Ming Zhang,a,b Dapeng Zhang,b Yan Feng,b Douyong Min,a,* and Hongqi Dai a,*

Water footprint (WF) is widely used as a life cycle assessment (LCA) tool to assess the environmental impacts of water usage associated with forestry-based production. The calculations of WF are significantly influenced by the raw materials and the process. Some information is available on WF in the papermaking industry. However, there has been little consideration of the correlation between the WF and the properties of paper. Technically, the WF and the properties of paper are impacted by the raw materials. Generally, the ideal formula of raw materials used to make paper could decrease the WF while maintaining the properties of the paper. In the current study, the extreme vertices mixture design was used to optimize the WF and properties of the handsheet by the raw materials. The new model indicated that the WF of the handsheet was decreased significantly while the properties was maintained through the adjustment of the raw materials.

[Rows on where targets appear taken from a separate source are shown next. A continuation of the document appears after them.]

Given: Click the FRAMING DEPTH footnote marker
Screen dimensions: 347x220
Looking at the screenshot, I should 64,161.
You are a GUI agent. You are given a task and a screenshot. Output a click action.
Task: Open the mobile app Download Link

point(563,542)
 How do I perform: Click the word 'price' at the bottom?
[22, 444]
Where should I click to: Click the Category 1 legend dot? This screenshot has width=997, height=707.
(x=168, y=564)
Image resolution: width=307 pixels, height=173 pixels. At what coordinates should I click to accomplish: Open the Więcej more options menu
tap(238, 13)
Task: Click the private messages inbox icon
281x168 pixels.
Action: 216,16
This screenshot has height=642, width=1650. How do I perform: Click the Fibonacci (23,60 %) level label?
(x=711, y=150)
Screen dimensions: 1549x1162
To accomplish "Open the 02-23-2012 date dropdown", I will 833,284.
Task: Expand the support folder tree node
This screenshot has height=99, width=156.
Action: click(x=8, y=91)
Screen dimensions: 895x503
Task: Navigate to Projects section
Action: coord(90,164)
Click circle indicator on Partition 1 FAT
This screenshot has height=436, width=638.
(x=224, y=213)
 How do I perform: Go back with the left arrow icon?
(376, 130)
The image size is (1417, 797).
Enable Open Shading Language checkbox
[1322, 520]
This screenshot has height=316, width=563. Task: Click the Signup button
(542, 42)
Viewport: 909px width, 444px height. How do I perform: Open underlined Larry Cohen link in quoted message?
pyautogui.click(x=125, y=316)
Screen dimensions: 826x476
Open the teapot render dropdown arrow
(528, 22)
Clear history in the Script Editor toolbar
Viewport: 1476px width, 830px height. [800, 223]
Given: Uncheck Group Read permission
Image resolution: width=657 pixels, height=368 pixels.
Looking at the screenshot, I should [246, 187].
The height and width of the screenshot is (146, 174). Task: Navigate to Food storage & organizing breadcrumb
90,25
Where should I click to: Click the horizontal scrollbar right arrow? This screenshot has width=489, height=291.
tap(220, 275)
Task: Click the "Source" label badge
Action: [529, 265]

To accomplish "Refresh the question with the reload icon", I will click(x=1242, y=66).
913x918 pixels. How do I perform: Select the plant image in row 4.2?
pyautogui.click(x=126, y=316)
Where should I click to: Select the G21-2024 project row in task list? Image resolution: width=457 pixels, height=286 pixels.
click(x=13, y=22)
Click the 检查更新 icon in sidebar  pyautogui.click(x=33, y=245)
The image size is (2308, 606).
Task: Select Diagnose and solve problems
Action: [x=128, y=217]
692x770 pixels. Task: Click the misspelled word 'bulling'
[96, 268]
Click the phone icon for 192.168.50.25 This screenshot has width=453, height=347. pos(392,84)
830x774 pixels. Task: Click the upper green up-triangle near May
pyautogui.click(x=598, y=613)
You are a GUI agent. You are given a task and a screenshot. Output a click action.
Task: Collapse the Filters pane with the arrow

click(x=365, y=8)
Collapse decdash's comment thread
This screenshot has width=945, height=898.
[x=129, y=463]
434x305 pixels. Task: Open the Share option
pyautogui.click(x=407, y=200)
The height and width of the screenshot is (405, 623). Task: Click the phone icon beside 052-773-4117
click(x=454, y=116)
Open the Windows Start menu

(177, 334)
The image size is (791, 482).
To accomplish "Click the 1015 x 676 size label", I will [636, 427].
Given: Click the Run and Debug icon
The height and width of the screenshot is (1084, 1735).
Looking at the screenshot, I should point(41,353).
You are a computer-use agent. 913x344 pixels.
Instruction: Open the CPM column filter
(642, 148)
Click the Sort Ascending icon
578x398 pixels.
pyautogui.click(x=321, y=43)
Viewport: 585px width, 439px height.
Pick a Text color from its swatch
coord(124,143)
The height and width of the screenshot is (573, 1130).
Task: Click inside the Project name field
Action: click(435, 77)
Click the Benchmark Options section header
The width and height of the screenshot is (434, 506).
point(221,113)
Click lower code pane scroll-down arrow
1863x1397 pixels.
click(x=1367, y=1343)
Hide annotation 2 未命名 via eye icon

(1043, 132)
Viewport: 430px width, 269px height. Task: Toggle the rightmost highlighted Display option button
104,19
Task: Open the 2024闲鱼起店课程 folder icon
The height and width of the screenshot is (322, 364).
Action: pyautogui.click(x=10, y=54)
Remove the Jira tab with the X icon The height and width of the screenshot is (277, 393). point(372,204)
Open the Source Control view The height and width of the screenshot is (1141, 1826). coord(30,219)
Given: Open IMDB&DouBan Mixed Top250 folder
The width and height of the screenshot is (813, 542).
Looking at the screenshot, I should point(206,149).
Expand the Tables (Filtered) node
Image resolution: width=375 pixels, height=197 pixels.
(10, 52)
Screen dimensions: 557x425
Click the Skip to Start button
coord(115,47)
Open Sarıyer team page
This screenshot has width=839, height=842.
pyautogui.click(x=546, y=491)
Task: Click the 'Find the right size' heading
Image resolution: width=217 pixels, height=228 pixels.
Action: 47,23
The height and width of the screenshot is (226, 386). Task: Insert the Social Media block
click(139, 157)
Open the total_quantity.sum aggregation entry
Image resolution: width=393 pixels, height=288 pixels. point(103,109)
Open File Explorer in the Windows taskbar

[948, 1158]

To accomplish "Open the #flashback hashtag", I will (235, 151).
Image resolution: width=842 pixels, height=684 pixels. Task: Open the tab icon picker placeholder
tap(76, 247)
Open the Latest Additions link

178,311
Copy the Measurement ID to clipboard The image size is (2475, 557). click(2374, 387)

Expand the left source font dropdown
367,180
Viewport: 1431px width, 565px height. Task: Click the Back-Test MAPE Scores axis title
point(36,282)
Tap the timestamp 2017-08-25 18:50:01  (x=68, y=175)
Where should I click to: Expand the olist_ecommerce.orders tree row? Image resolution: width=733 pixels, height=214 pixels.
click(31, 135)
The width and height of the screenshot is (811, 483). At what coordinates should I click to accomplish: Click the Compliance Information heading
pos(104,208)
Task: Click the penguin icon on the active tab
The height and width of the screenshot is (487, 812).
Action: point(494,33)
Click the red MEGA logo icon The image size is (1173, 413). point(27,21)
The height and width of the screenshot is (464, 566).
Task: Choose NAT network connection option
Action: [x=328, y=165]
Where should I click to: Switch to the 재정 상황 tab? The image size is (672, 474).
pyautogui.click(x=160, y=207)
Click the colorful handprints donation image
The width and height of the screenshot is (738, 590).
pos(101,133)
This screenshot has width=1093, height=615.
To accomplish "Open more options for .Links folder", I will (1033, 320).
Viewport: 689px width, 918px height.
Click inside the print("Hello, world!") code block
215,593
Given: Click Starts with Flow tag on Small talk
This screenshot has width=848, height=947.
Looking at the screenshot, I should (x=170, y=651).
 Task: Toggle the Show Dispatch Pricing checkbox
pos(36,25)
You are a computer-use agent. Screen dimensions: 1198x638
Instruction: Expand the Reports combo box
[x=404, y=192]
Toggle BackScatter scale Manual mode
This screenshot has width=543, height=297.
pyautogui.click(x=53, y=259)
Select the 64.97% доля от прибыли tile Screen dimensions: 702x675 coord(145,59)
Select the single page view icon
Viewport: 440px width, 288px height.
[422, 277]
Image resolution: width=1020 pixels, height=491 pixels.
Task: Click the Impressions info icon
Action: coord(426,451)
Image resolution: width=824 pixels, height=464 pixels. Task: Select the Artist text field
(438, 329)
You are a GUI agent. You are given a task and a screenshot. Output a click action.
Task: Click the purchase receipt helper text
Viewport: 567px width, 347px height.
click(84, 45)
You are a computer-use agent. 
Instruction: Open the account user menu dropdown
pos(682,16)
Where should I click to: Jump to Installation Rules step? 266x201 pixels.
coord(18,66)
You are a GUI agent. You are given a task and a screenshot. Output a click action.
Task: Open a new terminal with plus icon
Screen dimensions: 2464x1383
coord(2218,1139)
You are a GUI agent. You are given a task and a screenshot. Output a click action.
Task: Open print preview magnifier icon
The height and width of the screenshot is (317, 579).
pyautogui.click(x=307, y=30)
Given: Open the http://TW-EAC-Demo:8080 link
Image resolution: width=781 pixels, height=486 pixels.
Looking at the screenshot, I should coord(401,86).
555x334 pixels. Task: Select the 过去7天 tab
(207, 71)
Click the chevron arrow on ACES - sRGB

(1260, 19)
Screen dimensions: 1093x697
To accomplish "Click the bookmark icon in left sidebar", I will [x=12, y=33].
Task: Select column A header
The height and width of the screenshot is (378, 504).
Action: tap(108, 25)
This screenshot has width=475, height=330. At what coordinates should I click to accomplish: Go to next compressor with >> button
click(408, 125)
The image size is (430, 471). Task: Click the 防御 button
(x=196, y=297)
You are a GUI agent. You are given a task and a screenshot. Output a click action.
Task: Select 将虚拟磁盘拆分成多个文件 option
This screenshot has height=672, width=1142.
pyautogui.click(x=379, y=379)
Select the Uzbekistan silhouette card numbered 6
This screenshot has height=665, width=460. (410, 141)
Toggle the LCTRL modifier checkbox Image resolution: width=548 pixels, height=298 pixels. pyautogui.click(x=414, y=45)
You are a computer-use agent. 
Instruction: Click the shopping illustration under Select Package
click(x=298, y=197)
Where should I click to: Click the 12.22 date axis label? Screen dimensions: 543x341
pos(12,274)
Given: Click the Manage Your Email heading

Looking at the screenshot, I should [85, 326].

Keywords: Water footprint; Extreme vertices mixture design; Strength properties; Handsheet

Contact information: a: Jiangsu Provincial Key Lab of Pulp and Paper Science and Technology, Nanjing Forestry University, Nanjing, Jiangsu, 210037 China; b: R&D of Gold East Paper Co. Ltd., Zhenjiang, Jiangsu, 212132 China; *Corresponding authors: min_douyong@njfu.edu.cn; daihq@vip.sina.com

INTRODUCTION

As concerns for water scarcity and pollution increase, interest in a new means of water resource management such as the water footprint, has grown rapidly (Hoekstra 2009; 2030 Water Resources Group 2009). A water footprint (WF), e.g. an operation water footprint or a supply chain water footprint, maps the impact of human activities on fresh water resources and the environment (Vince and Koehler 2010; Wessman 2011; Hoekstra and Mekonnen 2012). According to Hoekstra’s definition, a water footprint includes the green water footprint, blue water footprint, and gray water footprint (Chapagain and Hoekstra 2011; Hoekstra et al. 2012). The green water footprint refers to the amount of rainwater consumed during the agricultural or forestry-based production process, i.e., the total rainwater evapotranspiration from soil and plantation plus the water incorporated into vegetation. The blue water footprint is an indicator of consumptive use of fresh surface and groundwater. The consumptive use means evaporated, incorporated into product, or not immediately returned within the same catchment or aquifer. The grey water footprint is an indicator of the degree of freshwater pollution defined as the amount of freshwater that is required to assimilate the load of pollutants based on natural background concentrations and existing ambient water quality standards. Among them, the green water footprint contributes more to the water footprint in processes where agricultural or forestry-based products are used as raw materials (Mekonnen and Hoekstra 2010, 2011a). Currently, many companies have realized that the usage of water in the supply chain (defined as the indirect water footprint) is much greater than that in the operation process (defined as the direct water footprint) in industries such as pulp and paper manufacturing, bio-energy production, and textiles. To minimize the water footprint of the whole process, it is just as important to decrease the water footprint of the supply chain and the associated risks as it is to manage the operation water usage (Hastings and Pegram 2012; Postle et al. 2012).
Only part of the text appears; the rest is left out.